For the students, it gives them an opportunity to help each other learn and lead.

“It helps those younger kids who may not have a voice,” Bjerke said. “They praise each other.”

She expressed a need for math support in the elementary, such as creating a space like the new Math Learning Center, which is used just about all day.

The space would be smaller, but would have options for learning as a group, small group or one-on-one coaching.

Bjerke also said she needs more prep time to prepare two curriculums. She rotates between kindergarten and first grade standards. 

After kids spend two years in that class, they receive all the necessary standards they need to advance to the next grade.

Board members liked the progress of the K-1 class, and could consider more multiage classes in the future such as third and fourth or second and third.

“It makes sense to me,” board member Kelly Rohland said. “Sports are multiage. They already know everyone. Age isn’t a big deal to them.”

Gulbranson added it’s a fact of life that kids will eventually work with different age groups, especially when they enter junior high and go on to careers.

Superintendent’s report

In addition to discussing the snow day relief law and the spring sports transportation issue, Udstuen said she received results from the school-age childcare (SAC) survey. 

The results showed support for a SAC program. Udstuen asked board members Stender and Rohland to assist her in planning policies for the program to make sure the district would not be at risk.

Other business

The board approved a nonrenewal for Kaitlin Bratland, who will work as a special education teacher until the end of the year, which is what the position was advertised as. Udstuen said she was doing a “fantastic job.”

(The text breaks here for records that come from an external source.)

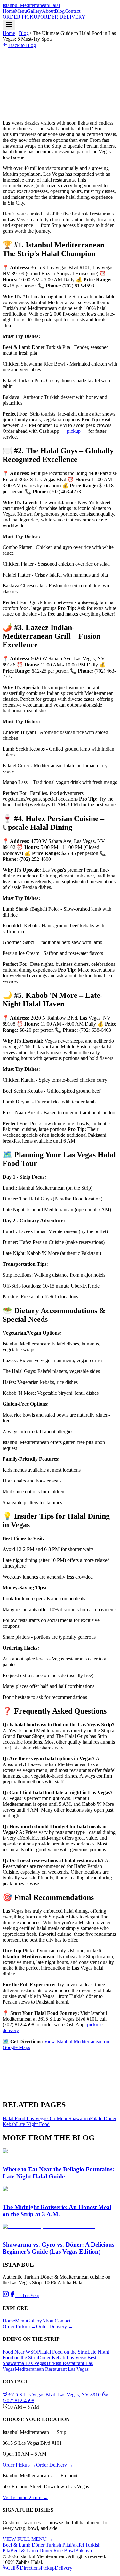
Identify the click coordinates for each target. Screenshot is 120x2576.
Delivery (63, 2568)
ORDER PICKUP (21, 17)
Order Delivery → (54, 2326)
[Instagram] (6, 2295)
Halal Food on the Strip (63, 2351)
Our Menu (57, 2118)
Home (9, 11)
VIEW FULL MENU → (28, 2539)
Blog (60, 11)
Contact (72, 11)
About (48, 11)
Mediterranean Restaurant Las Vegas (52, 2369)
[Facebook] (12, 2295)
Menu (21, 11)
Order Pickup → (19, 2326)
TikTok (22, 2295)
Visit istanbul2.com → (25, 2497)
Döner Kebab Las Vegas (62, 2357)
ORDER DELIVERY (62, 17)
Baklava (83, 2550)
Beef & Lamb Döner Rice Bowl (42, 2550)
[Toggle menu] (9, 25)
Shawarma (79, 2118)
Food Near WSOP (21, 2351)
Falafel (97, 2118)
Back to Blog (22, 45)
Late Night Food (33, 2124)
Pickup (48, 2568)
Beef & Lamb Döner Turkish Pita (36, 2545)
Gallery (34, 11)
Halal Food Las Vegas (25, 2118)
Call (11, 2568)
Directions (30, 2568)
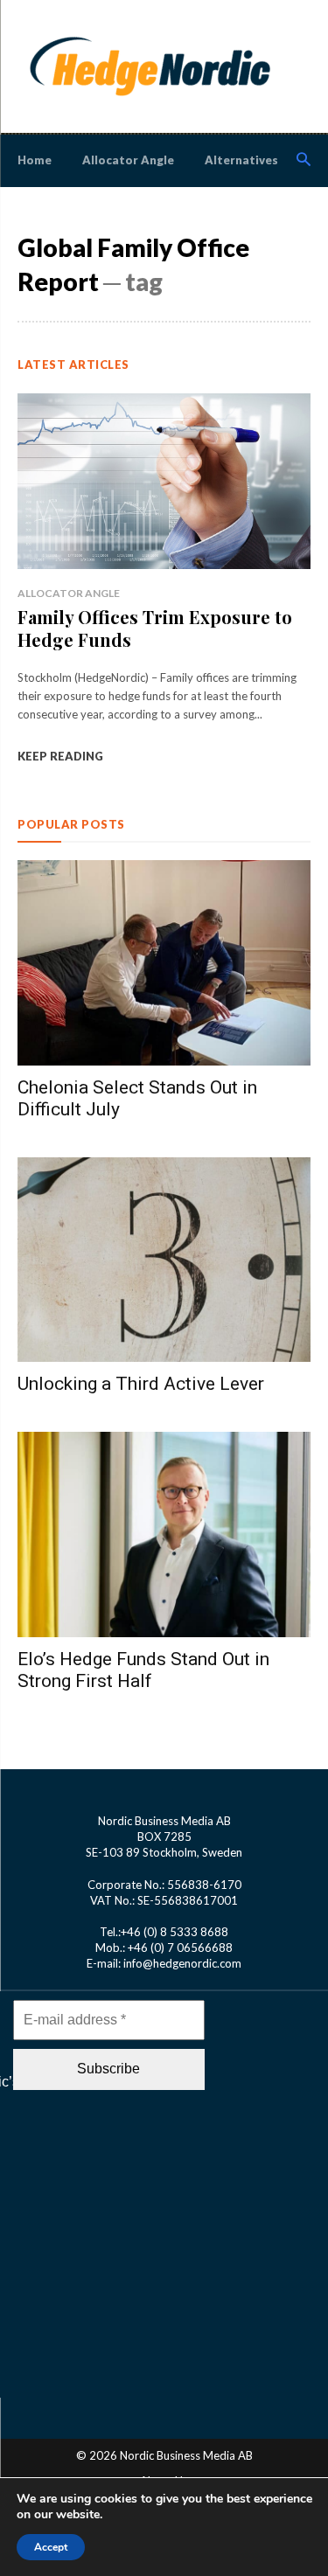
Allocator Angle (68, 593)
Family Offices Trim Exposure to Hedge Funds (154, 628)
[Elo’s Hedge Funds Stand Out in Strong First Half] (164, 1534)
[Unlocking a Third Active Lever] (164, 1260)
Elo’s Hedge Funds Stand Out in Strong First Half (143, 1670)
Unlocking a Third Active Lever (140, 1383)
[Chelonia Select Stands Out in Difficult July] (164, 963)
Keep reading (60, 756)
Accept (50, 2547)
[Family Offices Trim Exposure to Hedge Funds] (164, 481)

They also approved the resignation of Maintenance worker Tom Pecinovsky, who was hired in January. The board thanked him for his months of service.

The board added another paraprofessional, Aly Meyer, to meet student needs for the remainder of the year.

Finally, the board approved the resignation of Brianna Johnson, fifth grade teacher, who is relocating to San Diego.

Well if there’s an end date for this school year, there’s a start date for the 2019-20 school year, which is Sept. 3. 

There are 174 student days next year, provided bone-chilling cold, wild blizzards and crazy April snowstorms do not take away nine school days again.

The board approved Mr. Carpet, Inc. to install new carpet in the Media Center for $14,404.51. 

They also approved $3,400 from local option revenue to install storage cabinets and a locked cabinet in the office’s new illness room. 

Teachers requested a locked cabinet in order to store curriculum and prevent it from being lost over the summer.

Next meeting

The next meeting of the Spring Grove School Board will be May 20, at 7 p.m., in the Media Center.